Output the entries in full and verbatim, pictures omitted.

□ □ □ □

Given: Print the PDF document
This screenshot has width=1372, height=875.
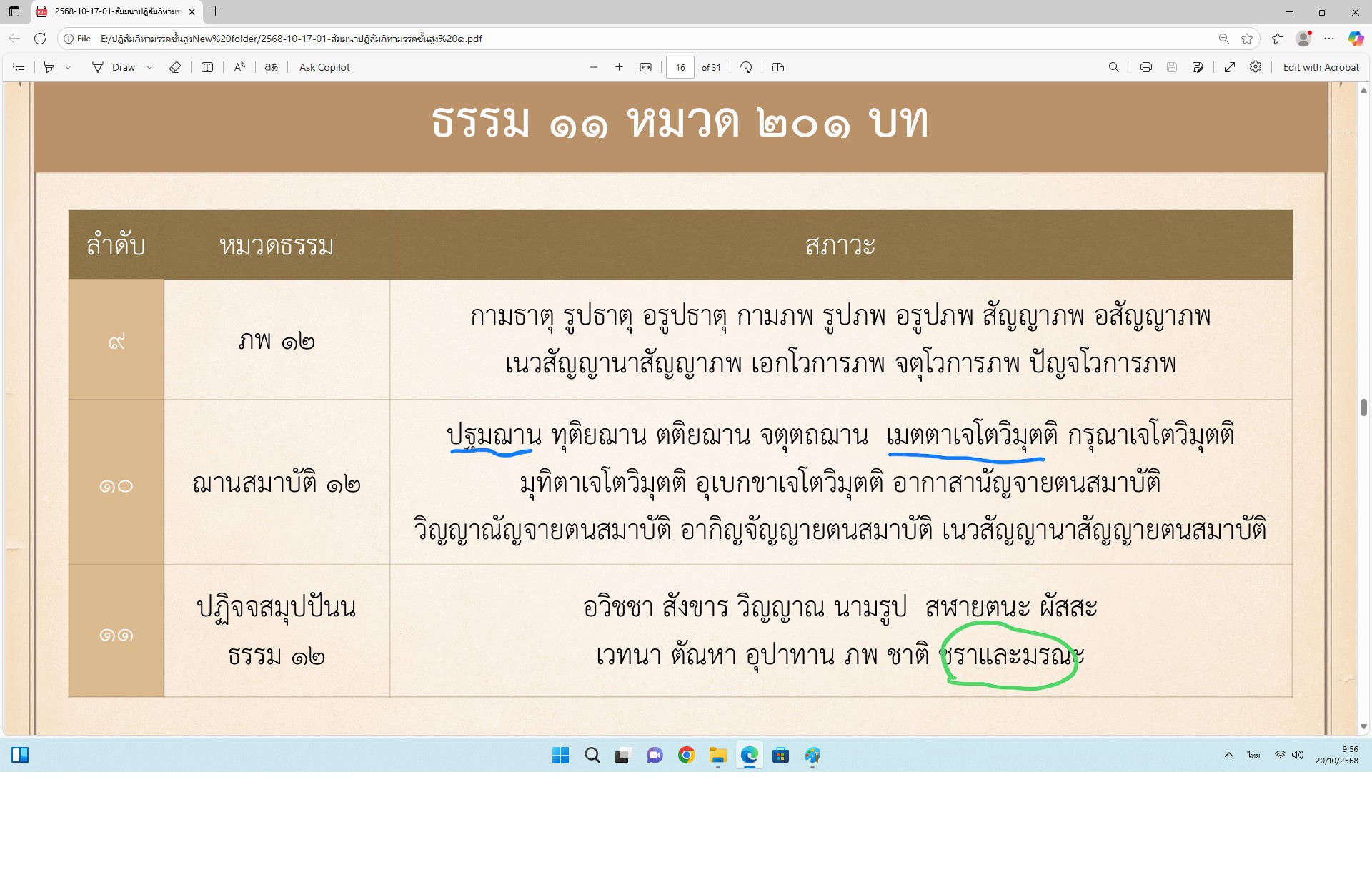Looking at the screenshot, I should click(x=1145, y=67).
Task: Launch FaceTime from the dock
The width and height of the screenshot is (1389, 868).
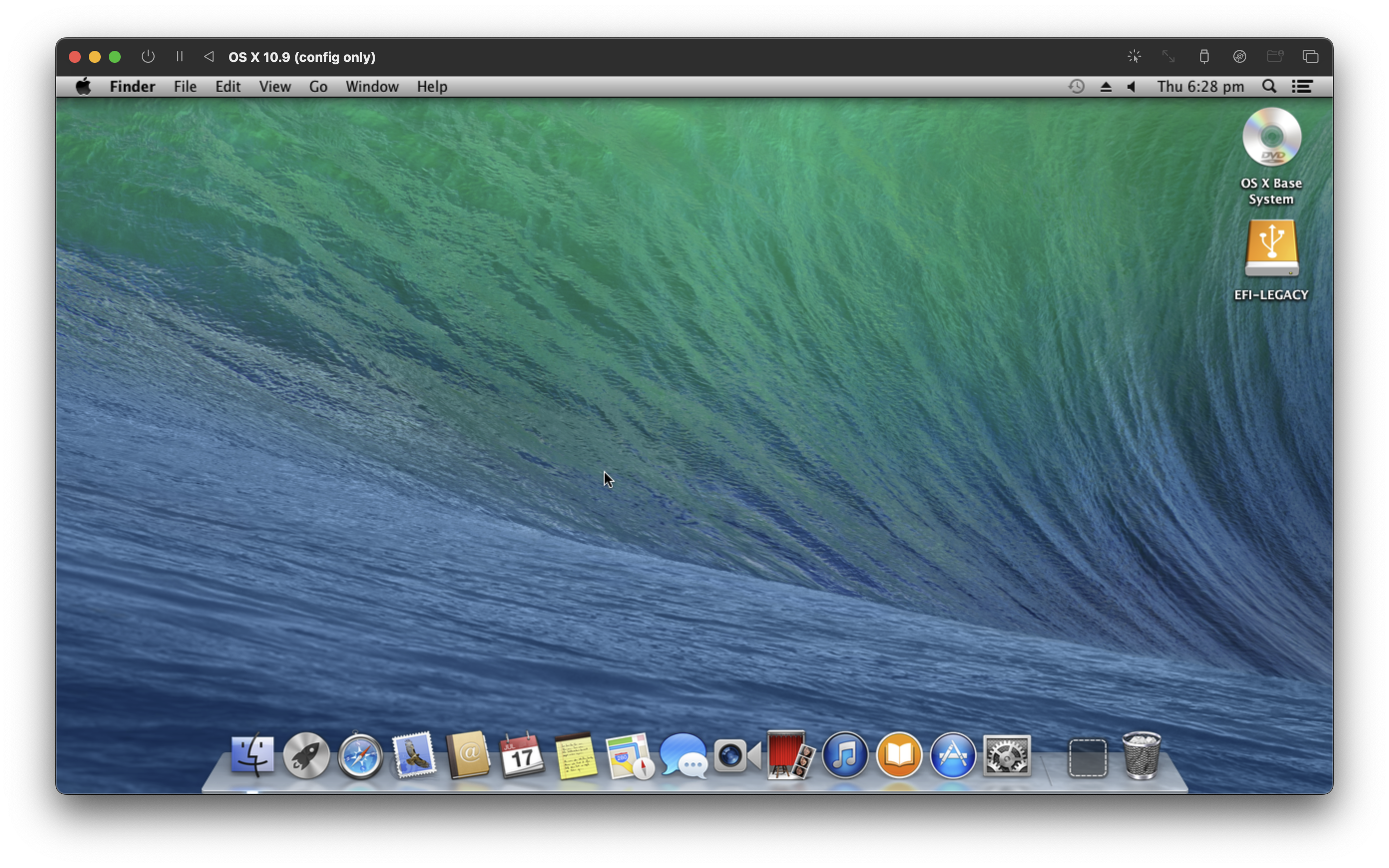Action: tap(737, 755)
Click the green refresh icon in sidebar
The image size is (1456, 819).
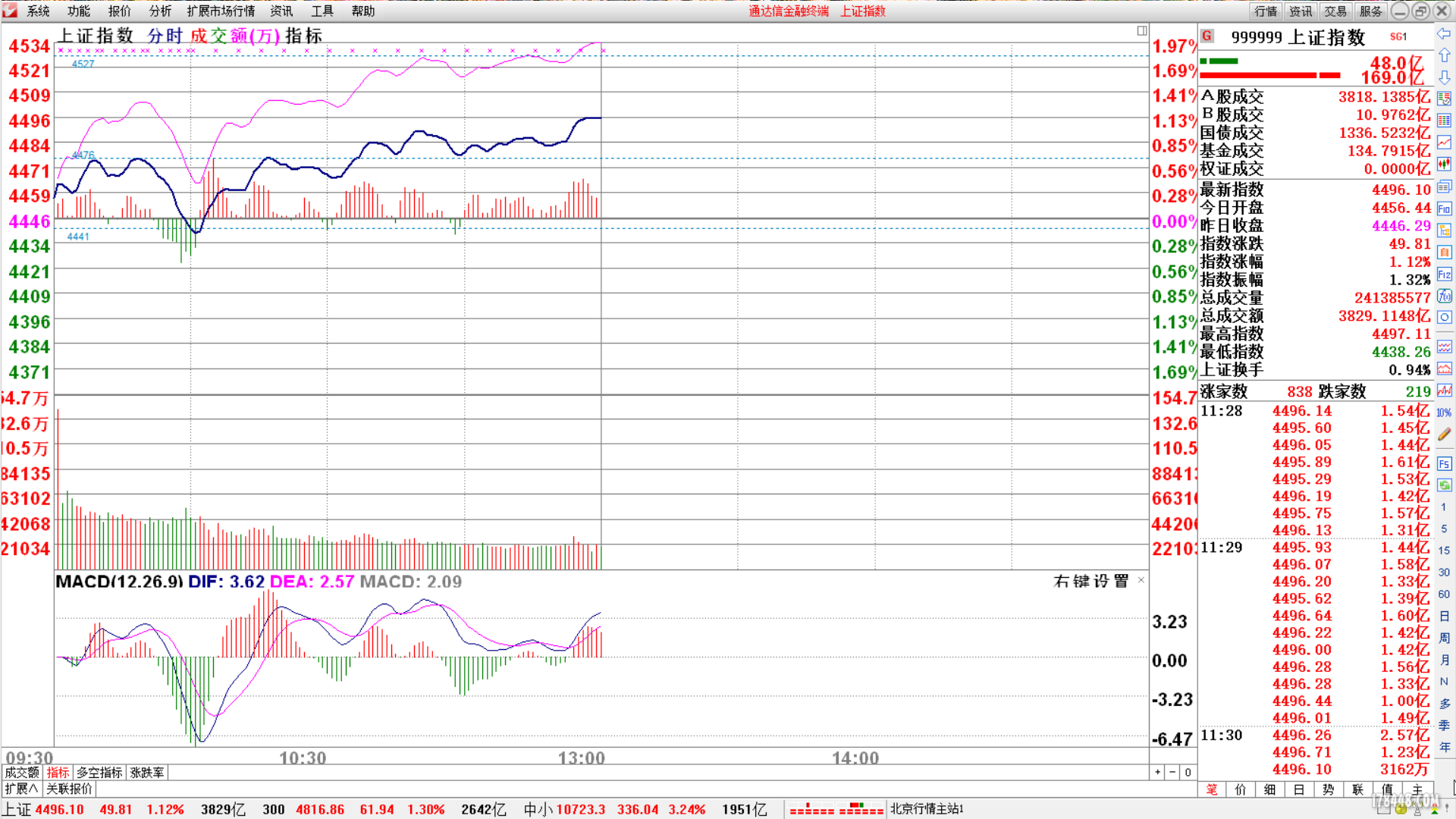[1444, 485]
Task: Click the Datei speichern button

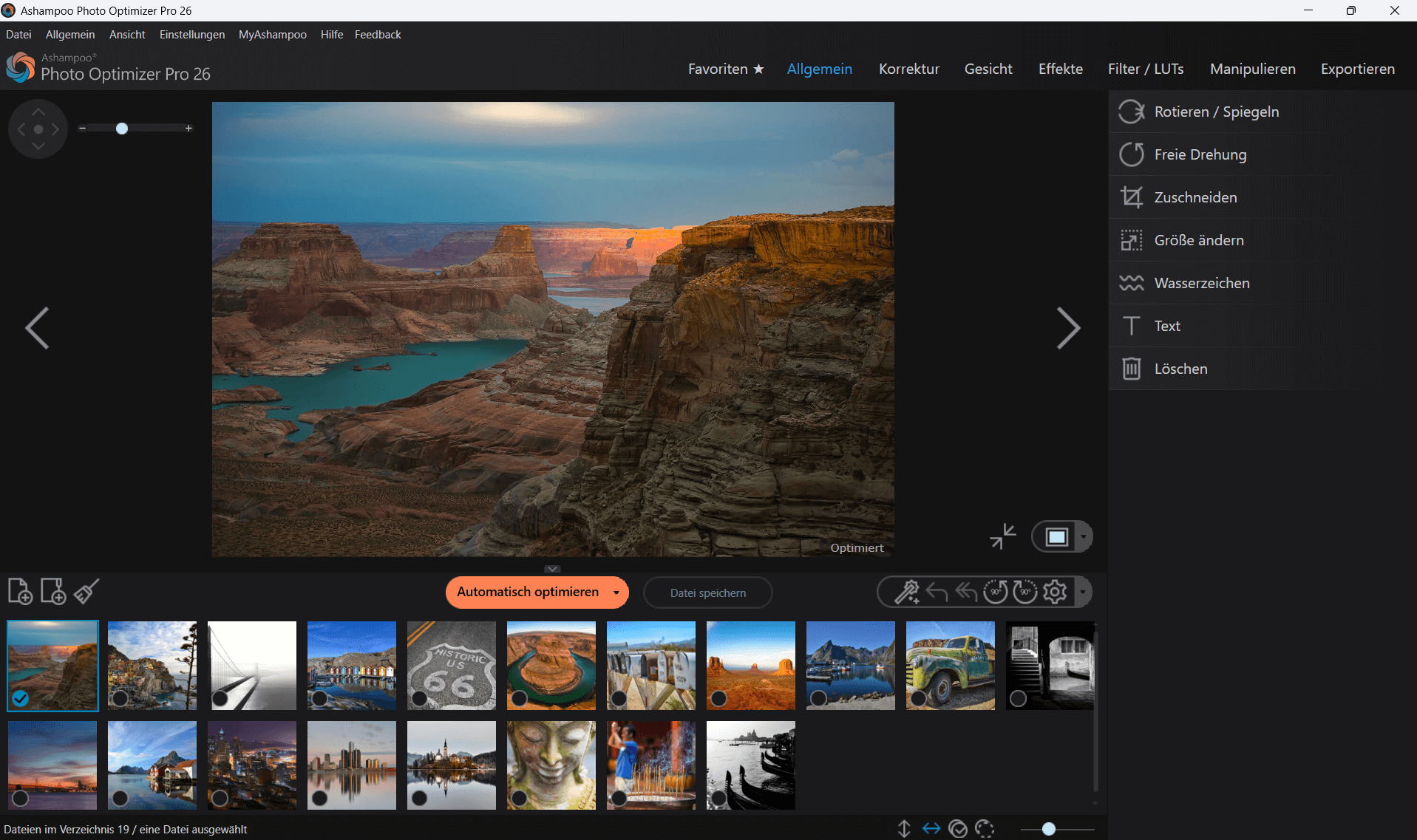Action: point(707,592)
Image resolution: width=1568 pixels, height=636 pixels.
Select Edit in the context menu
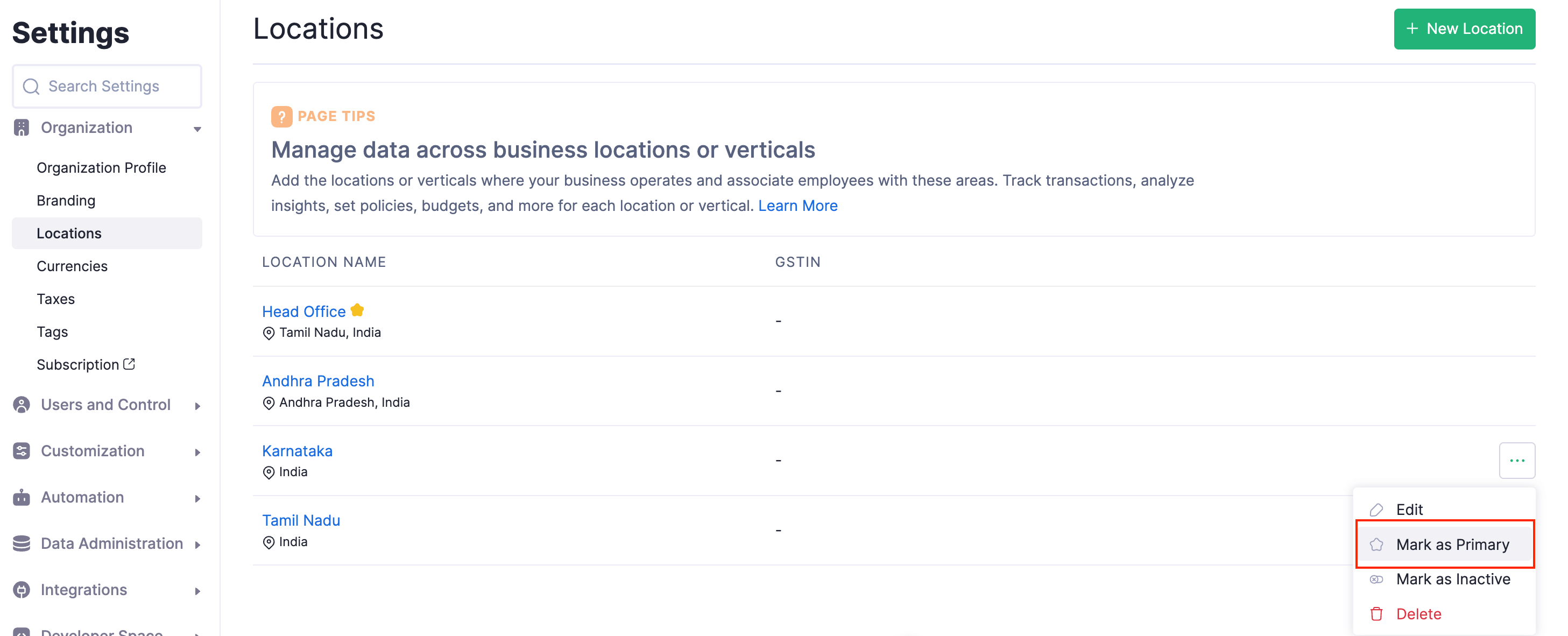[1409, 510]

□ □ □ □

### Your response
Given: Print the PDF document
This screenshot has width=1372, height=875.
Looking at the screenshot, I should click(x=1145, y=67).
Task: Launch FaceTime from the dock
The width and height of the screenshot is (1389, 868).
Action: tap(737, 755)
Click the green refresh icon in sidebar
The image size is (1456, 819).
[1444, 485]
Task: Click the Datei speichern button

Action: point(707,592)
Image resolution: width=1568 pixels, height=636 pixels.
Select Edit in the context menu
[1409, 510]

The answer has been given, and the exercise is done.